Any help would be greatly appreciated. 2. [disclaimer: it's been a long time since I've studied NNs]. But anyway, a couple of points. First, a neural network with a linear function doesn't need any hidden layers. They can be collapsed since it's just a linear combination (you can directly compute the outputs from the inputs).

Second, the backprop algorithm propagates errors using the derivative of the activation, the example you have is likely the closed form for the sigmoid (the most common function used from what I remember). In your case the derivative is constant since the function is linear.

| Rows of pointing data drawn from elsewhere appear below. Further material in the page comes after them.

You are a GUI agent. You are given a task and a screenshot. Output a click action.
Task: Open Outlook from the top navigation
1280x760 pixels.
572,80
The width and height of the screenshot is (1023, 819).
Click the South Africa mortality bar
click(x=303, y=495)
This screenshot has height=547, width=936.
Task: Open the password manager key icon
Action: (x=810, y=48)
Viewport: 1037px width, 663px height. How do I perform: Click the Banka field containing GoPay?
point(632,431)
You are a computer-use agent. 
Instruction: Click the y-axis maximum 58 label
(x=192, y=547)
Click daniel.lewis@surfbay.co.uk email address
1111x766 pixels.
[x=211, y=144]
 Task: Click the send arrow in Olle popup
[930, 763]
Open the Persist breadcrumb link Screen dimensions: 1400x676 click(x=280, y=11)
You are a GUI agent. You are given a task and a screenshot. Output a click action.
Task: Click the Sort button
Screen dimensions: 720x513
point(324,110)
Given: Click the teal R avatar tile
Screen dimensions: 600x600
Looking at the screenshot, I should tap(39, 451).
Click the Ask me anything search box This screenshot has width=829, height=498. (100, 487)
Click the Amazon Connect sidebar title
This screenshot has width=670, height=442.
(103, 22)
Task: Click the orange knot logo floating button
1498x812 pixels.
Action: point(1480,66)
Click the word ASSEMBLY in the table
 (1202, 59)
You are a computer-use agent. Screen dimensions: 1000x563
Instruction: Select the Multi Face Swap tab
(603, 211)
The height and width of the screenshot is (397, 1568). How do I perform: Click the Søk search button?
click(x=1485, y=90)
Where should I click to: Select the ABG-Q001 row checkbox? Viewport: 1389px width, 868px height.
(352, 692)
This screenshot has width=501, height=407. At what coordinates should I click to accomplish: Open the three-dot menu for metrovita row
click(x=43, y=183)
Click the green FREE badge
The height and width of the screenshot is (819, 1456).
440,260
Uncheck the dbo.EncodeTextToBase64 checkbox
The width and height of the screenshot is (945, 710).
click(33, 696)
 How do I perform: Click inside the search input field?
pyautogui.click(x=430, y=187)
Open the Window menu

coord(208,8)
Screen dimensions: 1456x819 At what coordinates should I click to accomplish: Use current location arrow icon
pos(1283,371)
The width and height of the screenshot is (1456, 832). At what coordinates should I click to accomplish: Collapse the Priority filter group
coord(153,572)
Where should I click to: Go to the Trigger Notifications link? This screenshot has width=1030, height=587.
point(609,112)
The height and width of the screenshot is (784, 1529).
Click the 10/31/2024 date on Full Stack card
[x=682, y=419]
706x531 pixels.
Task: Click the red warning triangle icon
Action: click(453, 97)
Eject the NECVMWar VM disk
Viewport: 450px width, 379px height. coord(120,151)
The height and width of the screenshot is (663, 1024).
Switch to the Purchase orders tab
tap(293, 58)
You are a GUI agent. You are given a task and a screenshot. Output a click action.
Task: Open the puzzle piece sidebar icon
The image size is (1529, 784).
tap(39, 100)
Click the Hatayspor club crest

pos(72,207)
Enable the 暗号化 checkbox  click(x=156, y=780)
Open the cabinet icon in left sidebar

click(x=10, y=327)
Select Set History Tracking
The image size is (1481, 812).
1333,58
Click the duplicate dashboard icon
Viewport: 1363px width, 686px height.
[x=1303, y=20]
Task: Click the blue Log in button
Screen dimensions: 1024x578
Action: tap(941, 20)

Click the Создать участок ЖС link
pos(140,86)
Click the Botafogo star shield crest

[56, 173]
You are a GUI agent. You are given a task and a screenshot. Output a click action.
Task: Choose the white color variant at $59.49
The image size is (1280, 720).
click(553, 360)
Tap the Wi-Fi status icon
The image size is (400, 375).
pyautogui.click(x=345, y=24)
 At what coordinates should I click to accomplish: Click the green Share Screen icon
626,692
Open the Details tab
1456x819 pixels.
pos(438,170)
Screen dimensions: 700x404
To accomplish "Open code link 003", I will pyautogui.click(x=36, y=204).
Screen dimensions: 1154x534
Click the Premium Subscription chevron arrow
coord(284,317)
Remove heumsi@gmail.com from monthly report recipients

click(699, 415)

Why do you want to use f(x) = x? You should use the sigmoid. 3. Neural networks more or less require a sigmoid to be neural networks, otherwise its not a neural network. That said there are a lot of sigmoid functions. The one I use the most is f(x) = sin(atan(x)) because it is easy to impliment in hardware for feedforward networks. It takes a little longer to train than some other sigmoid functions, but once trained executes a lot faster. Another sigmoid that is fast for feed forward networks in f(x) = x / (abs(x) + 1.0).

However, for calculating the error gradient its just the difference between the actual output and the expected output. Most feedback functions use some algorithm for assigning a lesser error to each input based on that inputs influence on the output 4. Oh, interesting. I only chose a linear function because I was/still am under the impression that the sigmoid function can only give outputs between 0 and 1 (or maybe some other range if the functions is altered). I wanted analog outputs, I don't see how you can do that with a sigmoid function.

It seems to me that with a sigmoid function if the output is close to one, than the neuron fires, if it is close to zero than it does not fire. What if your output was a decimal number? Would you have to have enough output nodes to get it in binary? or is there some other way?

edit:
Ohhh, I was thinking. Could I just say f(x) = sin(atan(x))*9 Then it would return output between -9 and 9. Will it work like that? I was also thinking maybe some kind of step function, but that's just a guess. 5. A NN does not output the answer as a computation. The idea is that each output node represents some answer and the values are like a probability distribution over answers.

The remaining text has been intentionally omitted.